By: Alex James

Thursday, July 15, 2010

History Museum of Barcelona 29/05/2010

Roman ruins that lie underneath the city
Photocredit: www.museuhistoria.bcn.es

The fieldtrip we took today was one of the first ones that i've ever gone to a history museum and actually felt like 'history came alive'. I know that sounds cheesy, but it's true. As we were walking through the old roman ruins, I was literally imagining the people who used to live in the exact spot I was, talking about everyday things, going about their lives. Perhaps it was the way that our professor contextualized what we were seeing and described it in vivid detail: the 12 year-olds slaving away in the dying pools, the women scrubbing away at their clothes with ash and urine...It just all felt so real! I guess i've always had an overactive imagination, and to have someone help it along was awesome. For me, it was so interesting in the museum discovering how culture is changed, re-appropriated, and evolves into something else.
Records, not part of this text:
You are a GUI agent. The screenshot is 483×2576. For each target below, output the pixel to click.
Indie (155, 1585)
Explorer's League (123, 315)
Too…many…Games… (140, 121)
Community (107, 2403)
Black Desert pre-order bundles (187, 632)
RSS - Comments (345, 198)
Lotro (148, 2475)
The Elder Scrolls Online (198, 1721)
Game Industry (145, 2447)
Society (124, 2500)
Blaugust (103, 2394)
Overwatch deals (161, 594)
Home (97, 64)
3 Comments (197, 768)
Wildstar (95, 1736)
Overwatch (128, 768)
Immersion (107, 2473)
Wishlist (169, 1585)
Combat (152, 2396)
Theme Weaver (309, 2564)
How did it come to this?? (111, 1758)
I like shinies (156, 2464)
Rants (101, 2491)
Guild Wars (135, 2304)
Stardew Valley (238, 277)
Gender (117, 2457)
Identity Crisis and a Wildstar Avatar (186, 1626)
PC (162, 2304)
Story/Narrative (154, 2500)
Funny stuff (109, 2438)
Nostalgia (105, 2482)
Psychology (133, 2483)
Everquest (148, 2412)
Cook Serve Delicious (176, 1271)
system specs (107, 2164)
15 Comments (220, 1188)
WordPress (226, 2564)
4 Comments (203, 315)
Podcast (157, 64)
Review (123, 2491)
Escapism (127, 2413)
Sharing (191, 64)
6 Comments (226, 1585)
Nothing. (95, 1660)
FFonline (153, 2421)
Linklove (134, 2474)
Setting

In America, we don't really have enough history to have gone through buy maybe one or two large, country wide shifts of culture, and for the most part those changes in culture have been made through media outlets - movies, radio, television, etc. I never thought about the fact that one empire doesn't just disappear and another takes it's place - it's a gradual change and one in which the transition has to be made easily - for example, the tradition of wine being sacred, developed by the romans and used in orgies and other rituals, and then changed when Rome became christian and was included in the communion ritual. It is a way of helping people keep their customs while changing their culture. It's also so interesting to me to think about the old vehicles of culture - namely religion, compared with those of today, media. Globalization has had a giant impact on homogenizing culture across the world - I can travel to an entirely different continent where they don't even speak the same language and they're watching the same shows and movies that I am in the U.S. Yes, It's nice to have something in common with people everywhere, but as methods of communication get faster and globalization continues, are we going to be sacrificing uniqueness and culture for efficiency? Is the world getting too small?